The pace of expansion in construction activity eased in March, the latest Ulster Bank Construction Purchasing Managers Index shows.

The index eased to 55.9 in March from 60.5 in February, but Ulster Bank said this follows a very strong February performance and the still-robust level of the PMI signals that Irish construction continues to expand at a solid rate.

The index – which covers housing, commercial and civil engineering – shows that demand for construction workers continues to be underpinned by new business which continued to rise solidly in March.

For the third month in a row, the housing sub-category recorded the fastest rise in activity of the three sectors in March.

Commercial activity also increased solidly over the month, but growth eased notably from February.

But civil engineering activity declined for the seventh consecutive month and at the fastest pace since November 2018.

Ulster Bank noted that new order growth eased slightly in March from February with companies said they faced solid demand conditions for construction projects.

New business inflows among Irish construction firms have now increased in each of the past 69 months, the bank added.

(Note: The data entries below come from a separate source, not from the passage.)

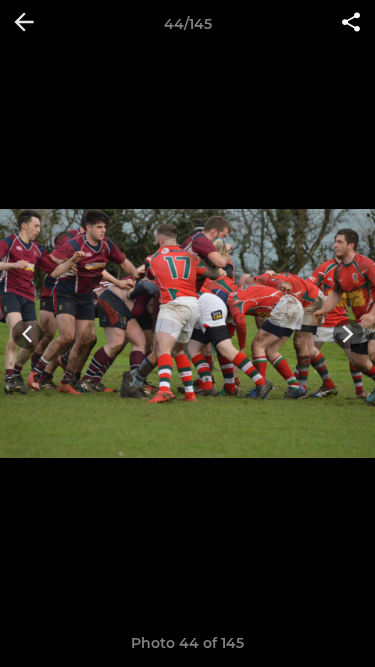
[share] (351, 24)
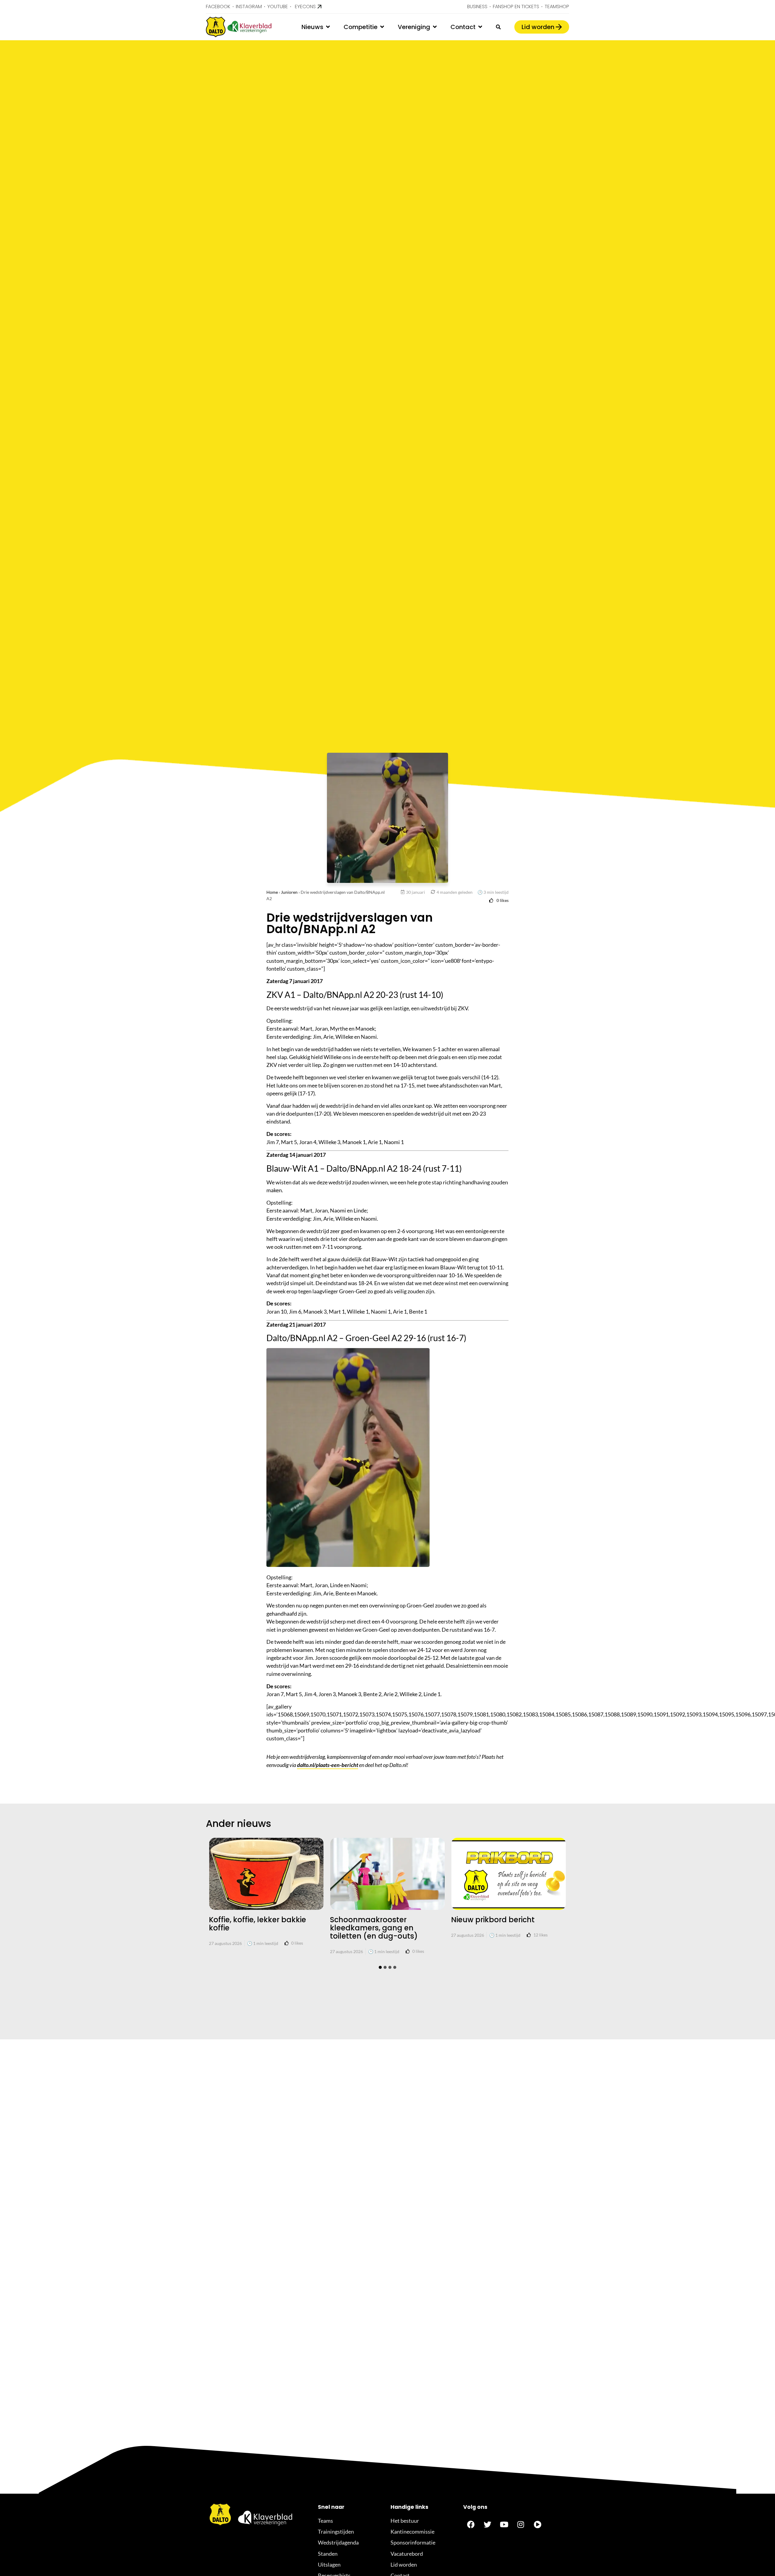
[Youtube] (504, 2524)
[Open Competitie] (382, 26)
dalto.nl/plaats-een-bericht (327, 1765)
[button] (380, 1967)
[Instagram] (520, 2524)
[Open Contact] (480, 26)
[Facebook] (470, 2524)
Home (272, 892)
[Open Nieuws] (328, 26)
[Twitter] (487, 2524)
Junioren (289, 892)
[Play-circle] (537, 2524)
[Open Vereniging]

Employment growth in the construction industry quickened to an eight-month high last month and Ulster Bank noted that the rate of job creation was steep amid reports that extra staff had been hired in order to keep up with customer demand.

Simon Barry, chief economist at Ulster Bank, said the demand for construction workers continues to be underpinned by new business which continued to rise solidly in March, though at a slightly slower pace than the very rapid rate recorded in February.

“Firms themselves remain optimistic about the coming year, with 43% of respondents anticipating higher output levels over the year ahead, with expectations of stronger customer demand cited as an important source of support,” Mr Barry said,

However, he noted that sentiment about the sector’s prospects did moderate slightly in March.

“This was amid reports from respondents that Brexit risks and uncertainties are weighing on perceptions of the construction outlook, albeit that the March PMI survey results indicate that construction continues to outperform both manufacturing and services where Brexit risks are more pronounced,” the economist added.